Al Sadr: “This is absolute rubbish. If I’d been there they’d have killed me too. As for Saddam, I certainly shed no tears for the man who massacred my family and tens of thousands of my people. But if it had been up to me, I’d have had him executed in a public square so all the world could see.”
Caprile: Even if you weren’t there, can you deny that the execution room was full of your men?
Al Sadr: “No, those were not my men. They were people paid to discredit me. To make it seem I was the person really responsible for that hanging. The proof lies in the fact – just listen to the audio – that when they recited my prayer they left out some essential parts. A mistake that not even a single child in Sadr City would ever have made. The aim was to make it seem Moqtada was the real enemy of the Sunnis. And they succeeded.

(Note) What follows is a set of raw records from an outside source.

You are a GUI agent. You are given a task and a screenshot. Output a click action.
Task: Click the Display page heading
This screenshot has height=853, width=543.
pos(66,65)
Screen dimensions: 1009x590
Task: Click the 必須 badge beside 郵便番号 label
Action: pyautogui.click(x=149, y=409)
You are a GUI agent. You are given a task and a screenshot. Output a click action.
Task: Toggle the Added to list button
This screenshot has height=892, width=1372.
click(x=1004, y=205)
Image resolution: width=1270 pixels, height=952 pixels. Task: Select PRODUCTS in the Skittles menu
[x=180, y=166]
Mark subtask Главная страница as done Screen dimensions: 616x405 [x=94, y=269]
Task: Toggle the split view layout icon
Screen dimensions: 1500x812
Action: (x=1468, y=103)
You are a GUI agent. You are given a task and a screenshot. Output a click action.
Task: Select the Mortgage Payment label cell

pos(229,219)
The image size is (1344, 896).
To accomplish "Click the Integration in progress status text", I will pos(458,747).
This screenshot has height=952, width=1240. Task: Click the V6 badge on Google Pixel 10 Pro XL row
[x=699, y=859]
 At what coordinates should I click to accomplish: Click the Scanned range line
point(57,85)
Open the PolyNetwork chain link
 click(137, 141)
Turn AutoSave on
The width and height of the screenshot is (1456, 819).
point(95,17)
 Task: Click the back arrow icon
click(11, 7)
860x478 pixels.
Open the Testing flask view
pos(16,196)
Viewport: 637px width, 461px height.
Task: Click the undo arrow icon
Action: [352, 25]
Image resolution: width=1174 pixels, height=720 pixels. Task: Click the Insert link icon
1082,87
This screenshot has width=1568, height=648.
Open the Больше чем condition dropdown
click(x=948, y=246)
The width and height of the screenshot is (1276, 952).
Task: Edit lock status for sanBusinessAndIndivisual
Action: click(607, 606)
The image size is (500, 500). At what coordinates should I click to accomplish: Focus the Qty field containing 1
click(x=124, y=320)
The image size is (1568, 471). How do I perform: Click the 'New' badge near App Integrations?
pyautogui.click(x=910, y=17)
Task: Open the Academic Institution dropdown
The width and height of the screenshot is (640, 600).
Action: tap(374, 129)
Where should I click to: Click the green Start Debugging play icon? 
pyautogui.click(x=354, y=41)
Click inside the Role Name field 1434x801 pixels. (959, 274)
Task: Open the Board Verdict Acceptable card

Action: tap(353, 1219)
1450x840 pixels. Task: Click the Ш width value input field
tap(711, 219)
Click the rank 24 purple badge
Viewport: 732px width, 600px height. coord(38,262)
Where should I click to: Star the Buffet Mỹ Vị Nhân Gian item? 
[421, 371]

I have suspected for some time that the Saddam execution video was a clever psy-op designed to splinter the Sadrists from their fellow Iraqi nationalist moderate Sunnis. There has also been much speculation on whether the worst excesses of the Shi'a militias (and the bombing of the Golden Mosque) could have been the result of covert infiltration by US controlled forces. Sadr seems to confirm both in this interview.
It seems that the US occupation forces don't want Sadr to be able to get his version of events out, since they arrested his information officer yesterday.
Dahr Jamail has written an interesting article on how some of the Southern Iraqi tribes (made up of both Sunnis and Shi'a) have begun to actively resist the occupation. These tribal groups are Iraqi nationalists or patriots, being concerned about Iran as much as they are the US. They also have connected the dot between the US occupation and the death squads:
A political analyst in Baghdad, who asked to be referred to as W. al-Tamimi, told IPS that he believes occupation forces have been working in tandem with death squads. "We have been observing American and British occupation forces supporting those death squads all over Iraq, but we were still hoping for reconciliation."
Al-Tamimi said the sheikh of his tribe, which is both Shi'ite and Sunni, was "under great pressure by the tribe's young men to let them join the resistance."
The long feared second front in Iraq seems to be underway.